═══ ВЫБРАННЫЙ ФРАГМЕНТ ═══

У этого отождествления есть наименование, и оно у всех на слуху: речь идет о так называемой педагогике. По этому поводу любят напоминать об обманчивом происхождении слова, поскольку оно действительно восходит к эпохе дискурса господина в том виде, в котором он появляется в Античности, где надзор за детьми осуществляют слуги. Дискурс университета, покоящийся на педагогике как на непрерывном водительстве на помочах повторения, маркирует переход этой воспитательной обязанности на новый уровень. Зачем, к примеру, детей в момент освоения ими речи учат повторять и безошибочно идентифицировать издаваемые животными звуки, причем не имитировать их подражательно, что довольно трудно и под силу не каждому зоологу, а изучать их на уровне означающего, то есть воспроизводить так, как они могут быть записаны текстом? До субъекта, еще только барахтающегося в основах языка, упорно, как будто это может на что-то повлиять, доносят, что утка издает (здесь пользуются уморительным выражением «говорит») «кря», а кошка – «мяу». Тут возникают поучительные лингвистические сложности, потому что в разных языках они, конечно, говорят также по-разному, и по этой причине сразу становится понятно, кому это животное географически принадлежит.
Я назвал бы это «дурацкой педагогикой» не потому, что она выглядит глупо, хотя в принципе так и есть, а потому, что она предполагает существование субъекта, которому обучение якобы открывает путь к наслаждению. Именно психоанализ позволяет в отношении этой «дурацкой педагогики» задаться вопросом: действительно, для чего ребенку знать, как «говорят» животные, и зачем нужно огромное количество детских иллюстрированных книжек с иллюстрацией этого специфически человеческого образовательного феномена?
На самом деле, если поинтересоваться его историей, окажется, что он восходит к самым основам европейской педагогической науки в том виде, в котором она начала появляться в период Позднего Возрождения и продолжила свой путь в качестве знания, носящего по отношению к субъекту двойственный характер – с одной стороны, иметь дело с ним абсолютно необходимо, с другой – каждое конкретное знание представляет собой лишь зачин, выступает «на разогреве» у какого-то другого знания, и в этом смысле может быть случайным. Современный родитель слабо отдает себе отчет, что зазубривание того, как «говорят» различные животные, относится к повестке того энциклопедического знания, которое именно Просвещение поставило в центр, указав, что каждый субъект должен быть широко эрудированным, даже если в повестку этой эрудиции входят совершенно безразличные ему вещи, в которых ничего сугубо «подручного» нет. В этих бесконечных «кря-кря» мы имеем дело с черепком универсалистской познавательной претензии, не знающей деления на важное и второстепенное. Ребенок, который в определенном возрасте этот урок не прошел, не может считаться в полной степени субъектом современности, даже если оставшись без этих сверхценных и бесполезных сведений, он ничего не потеряет. Шутки ради имеет смысл задаться вопросом: сколько поколений господство этой традиции раннего обучения еще захватит?

═══ СОХРАНЁННЫЕ ДАННЫЕ ═══

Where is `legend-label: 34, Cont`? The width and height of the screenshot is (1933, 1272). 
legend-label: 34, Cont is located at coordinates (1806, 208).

═══

## ЗАДАНИЯ И УПРАЖНЕНИЯ
1/ Пожалуйста, воспроизведите дословно часть фрагмента о педагогике: начните с места, где стоят слова «Я назвал бы», и остановитесь после слов «человеческого образовательного феномена?».
2/ Какая эпоха, согласно фрагменту о педагогике, поставила в центр энциклопедическое знание?
Опирайтесь только на фрагмент о педагогике.

## ОТВЕТЫ К УПРАЖНЕНИЮ
1/
Я назвал бы это «дурацкой педагогикой» не потому, что она выглядит глупо, хотя в принципе так и есть, а потому, что она предполагает существование субъекта, которому обучение якобы открывает путь к наслаждению. Именно психоанализ позволяет в отношении этой «дурацкой педагогики» задаться вопросом: действительно, для чего ребенку знать, как «говорят» животные, и зачем нужно огромное количество детских иллюстрированных книжек с иллюстрацией этого специфически человеческого образовательного феномена?

2/ Просвещение.